Stax refers to the two types of visible costs, either usage cost or unblended cost, as the current cost metric. On the Data page, the Total Usage Cost represents the usage cost (or "amortized cost") cost metric. The term "unblended cost" is an AWS billing term, Stax represents it as the financial cost cost metric.

Stax defines the "Amortized cost" you see in Usage Mode as the first value of the following:

  • Savings Plan Effective Cost
  • Reservation Effective Cost
  • Unblended Cost

This is important because of the way costs are applied:

  • Reservations apply by changing the unblended rate on a billing record to a lower value, and then adding new billing record (with the value of kind being "reservation") with the extra cost shown. For example, with a full upfront reservation, the usage for an EC2 billing record will drop to $0, but an additional billing record will exist for the upfront cost of the reservation.
  • Savings Plans work by keeping the original billing record with the actual usage cost, but adding an appropriate discount. For example, a billing record for an EC2 instance with an hourly cost of $0.20 might be accompanied by an additional billing record providing a $0.05 discount per hour. The net cost for this example resource would be considered to be $0.15 per hour

Most services which don't support either reservations or Savings Plans simply use the unblended cost, which is default value for Stax's usage cost cost metric.

Effective Costs

Savings Plan Effective Cost is a view on a billing record where kind equals "usage". Following on from the example above where a $0.20 billing record might have an accompanying $0.05 discount, resulting in a Savings Plan Effective Cost of $0.15.

Reservation Effective Cost works similarly, taking into account upfront cost and amortizing it into an effective cost.

With Stax's Usage Mode enabled, you will see a figure that amortizes the Savings Plans and Reservation costs. Whether using Stax's Usage Mode, or the Data page's "Total Usage Cost" column, it will represent the cost of usage.

With Financial Mode enabled, Stax performs little processing of the cost data itself. The broken out, processed data from the billing report is shown. Discounts from Savings Plans (kind is "credit" and payment_option_code is "savings_plan") and reservation usage costs (kind is "reservation") will be separated.

On the Data page, grouping by "Kind" will show the Sum of Financial Cost column.

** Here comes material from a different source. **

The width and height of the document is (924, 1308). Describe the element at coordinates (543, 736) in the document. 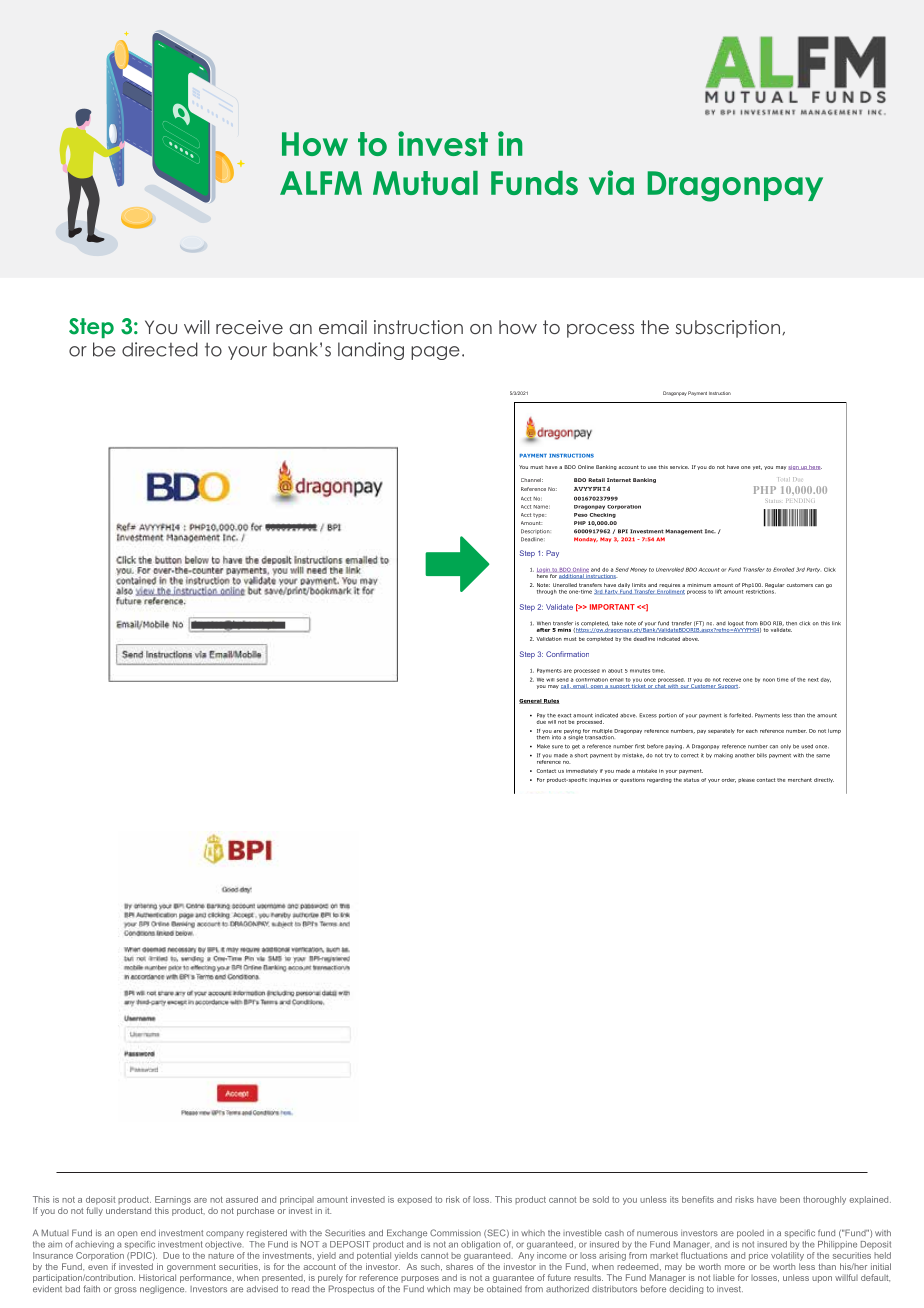

I see `them` at that location.
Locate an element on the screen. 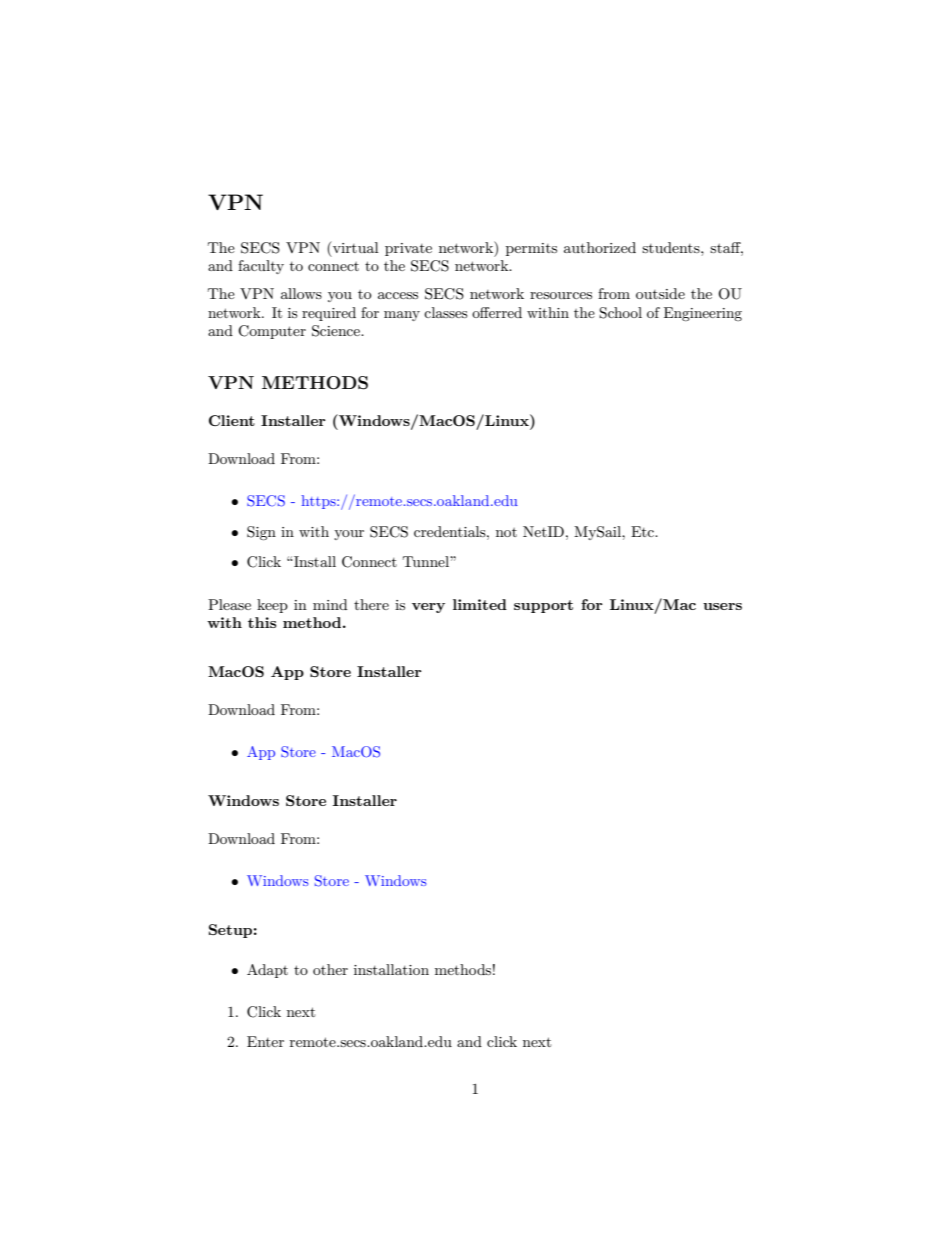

This will equal what is represented on the AWS bill. The Sum of Usage Cost will not necessarily be suitable, as it shows both discounts and added costs amortized into the usage cost for each billing record.

Considerations

A side effect of the usage cost metric using the effective cost values from Amazon's Cost and Usage Report is that costs can be moved around accounts. This can occur when AWS applies Savings Plans. This can result in representing financial costs that are not present in the current month.

Using the Data Page

On the Data page you can view and filter all kinds of billing records.

Usage Mode is equivalent to filtering to show only records where kind is "usage", and then grouping by "kind". The values in the Total Usage Cost will match those of Usage Mode.

Financial Mode is equivalent to grouping by "kind" with no filter. The values in the Total Financial Cost column will match those of Financial Mode.